Epílogo

Sujetando las riendas de su caballo, Marais no dejaba de pensar en las palabras que le dijera el procurador general dos meses atrás, poco antes de abandonar el castillo de Blanchefort:

—Si quieres comprender la verdad de lo que has visto, tendrás que visitar el santo lugar de los futuros iniciados, y leer la carta que acabo de entregarte. Lo que tu corazón te diga será la respuesta…

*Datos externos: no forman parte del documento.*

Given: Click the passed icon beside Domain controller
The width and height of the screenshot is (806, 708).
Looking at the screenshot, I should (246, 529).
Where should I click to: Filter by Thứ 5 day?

Unos días antes había cruzado los Pirineos, y penetrado en el norte de España sin más compañía que el gélido viento de las montañas y las voces insonoras de sus propios pensamientos. El frío era insoportable, sobre todo cuando llegaba la noche y las altas y nevadas cumbres se alzaban a su alrededor como titánicas efigies de dioses sombríos. De día era distinto, pues la belleza del paisaje resultaba un espectáculo único, donde el verde de los árboles, el azul del cielo y el blanco de la nieve formaban un estandarte soberbio que acompañaba al viajero en su devenir por aquellos lares tan inhóspitos.

Bien abrigado, y con una capa de paño sobre los hombros, dejaba atrás para siempre el recuerdo de Deverly y su trabajo como teniente de Policía. Le atraía la idea de formar parte de la Fraternidad tras escuchar las increíbles historias de Monsieur Joly de Fleur, aunque no se sentía seguro de estar preparado para sustituir sus antiguas creencias por las de la logia. Necesitaba tiempo para pensar y decidir qué hacer con su vida en un futuro aún incierto.

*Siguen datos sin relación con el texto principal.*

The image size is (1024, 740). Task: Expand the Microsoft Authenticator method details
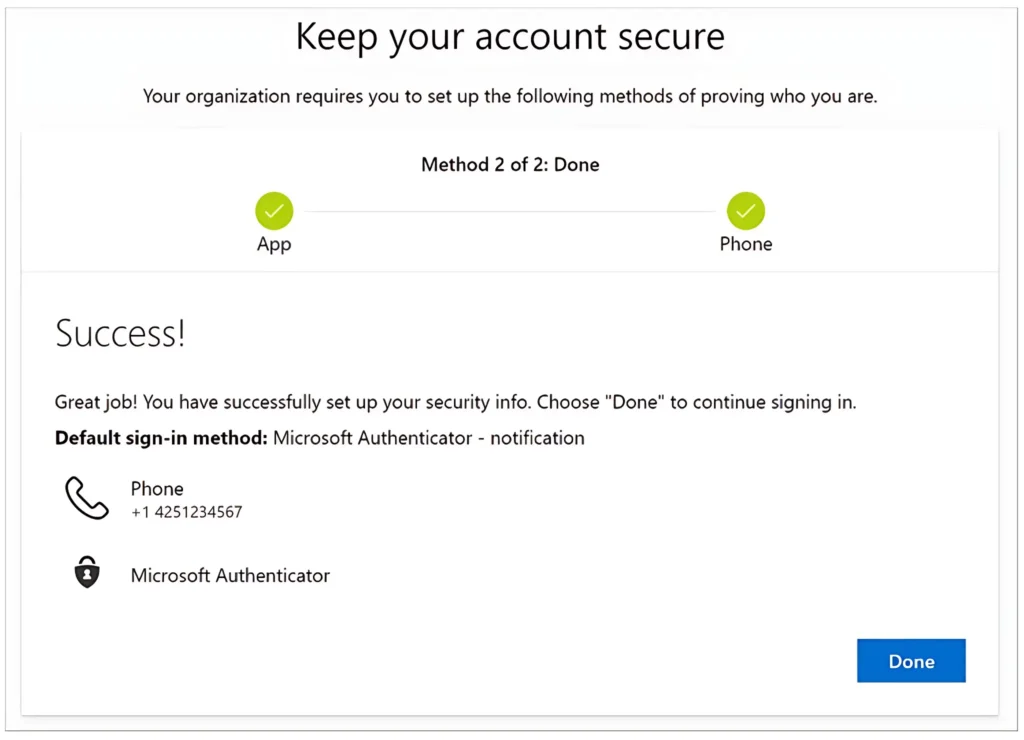tap(230, 575)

Horas más tarde distinguió a lo lejos, perdida en el valle, la pequeña aldea que andaba buscando. Sin prisa alguna, pues tenía todo el tiempo del mundo, se dirigió a donde un puñado de casas y una iglesia conformaban el pueblo de Sant Joan, muy cerca de Alós d’Isil; al norte de Aragón.

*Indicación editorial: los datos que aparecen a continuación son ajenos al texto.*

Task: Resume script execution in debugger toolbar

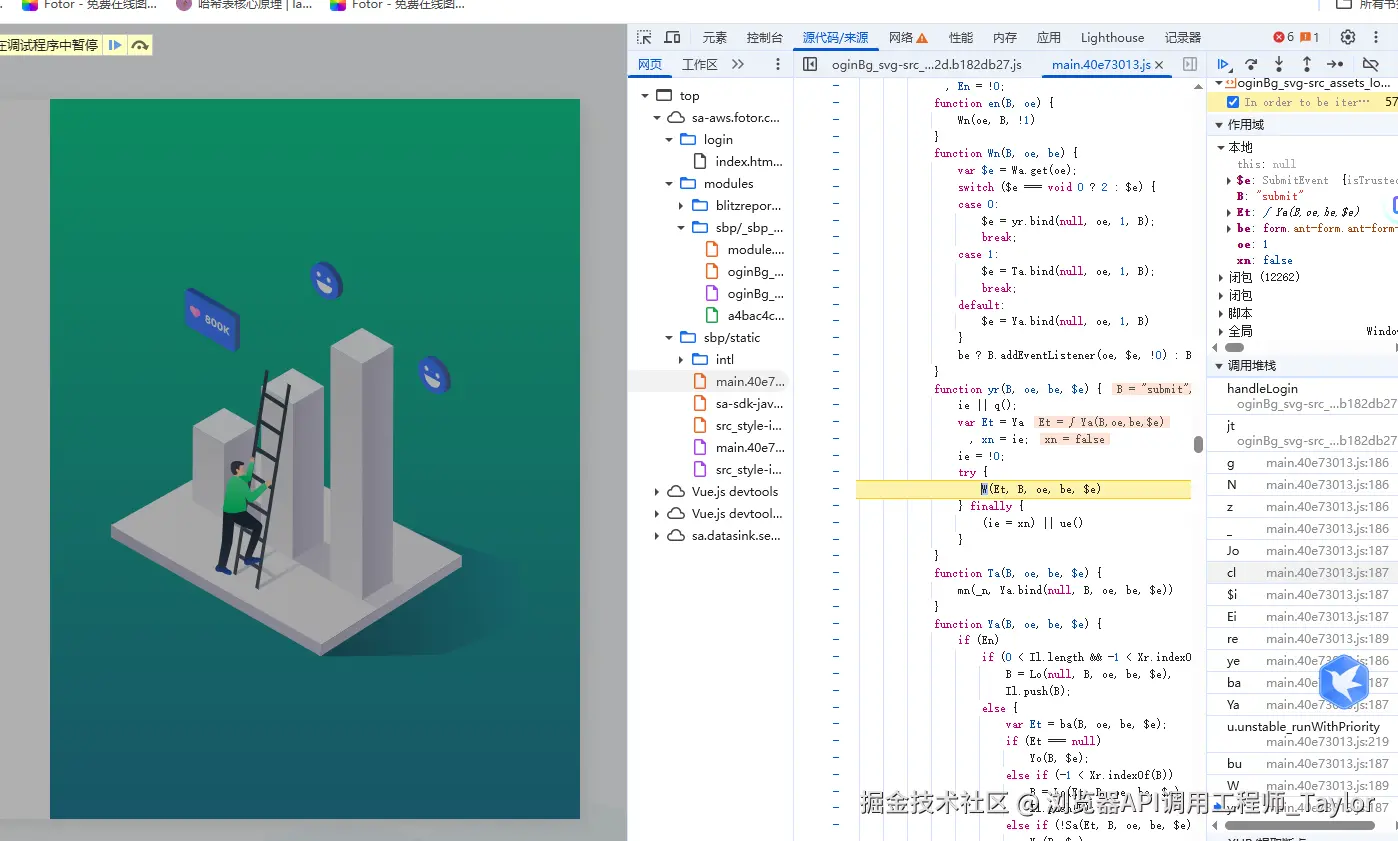Action: point(1223,64)
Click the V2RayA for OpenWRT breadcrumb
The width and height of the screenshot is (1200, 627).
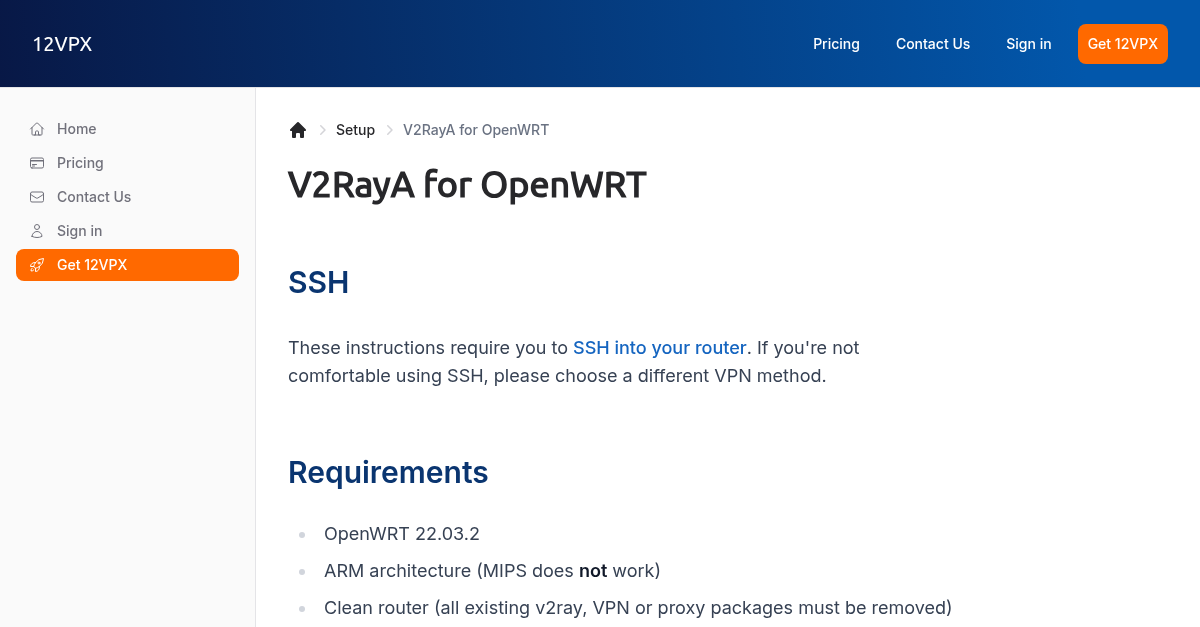click(x=476, y=130)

Poco después entraba en el pequeño pueblo. Las miradas recelosas de los vecinos le recordaron a las gentes de Rennes-le-Château, y al igual que entonces, tampoco le importó lo que pensaran de él. Se bajó del caballo nada más alcanzar la fachada principal de la iglesia, sacando del interior de su levita el sobre que le entregara el Procurador el día después del proceso. Con paso firme, pero tratando de ser discreto y no llamar aún más la atención de quienes paseaban por la plaza, se acercó a la puerta de entrada y miró hacia lo alto. Y allí, entre unos arcos románicos y la vigilante custodia de unas gárgolas con rostro de hombre, encontró lo que andaba buscando.

En dos placas distintas de piedra, bastante más antiguas que el propio santuario, pudo ver representadas dos parejas de seres humanos, una por cada losa. En la de la derecha, se perfilaba la imagen de un hombre y una mujer a los que le habían borrado el sexo y las piernas, y en medio una cruz con las letras X y P a ambos lados. En la de la izquierda, la misma pareja sufría idéntica mutilación, pero se veía claramente que, antaño, habían tenido solo dos piernas en vez de cuatro —que era lo normal—, como si los dos compartieran un mismo cuerpo.

Afectado por la imagen de aquella blasfemia, exhibida sin pudor a la entrada de la casa de Dios, desenrolló con cierta inquietud la carta del procurador general del rey de Francia. En ella decía así:

Estos son Adán y Eva, antes y después del Pecado Original. Lo único que hemos hecho ha sido devolver al hombre a su estado primitivo.

Gustave, en un instante de lucidez, tuvo una visión orbicular de lo acaecido. Aquello podía parecer una locura, y sin embargo, era cierto. Después de tantos miles de años viviendo en la dualidad, el hombre retomaba la originaria imagen de su naturaleza divina.

Entonces, embelesado por la idea de estar ante el Génesis de Dios, comprendió que el mundo iba a cambiar irremediablemente.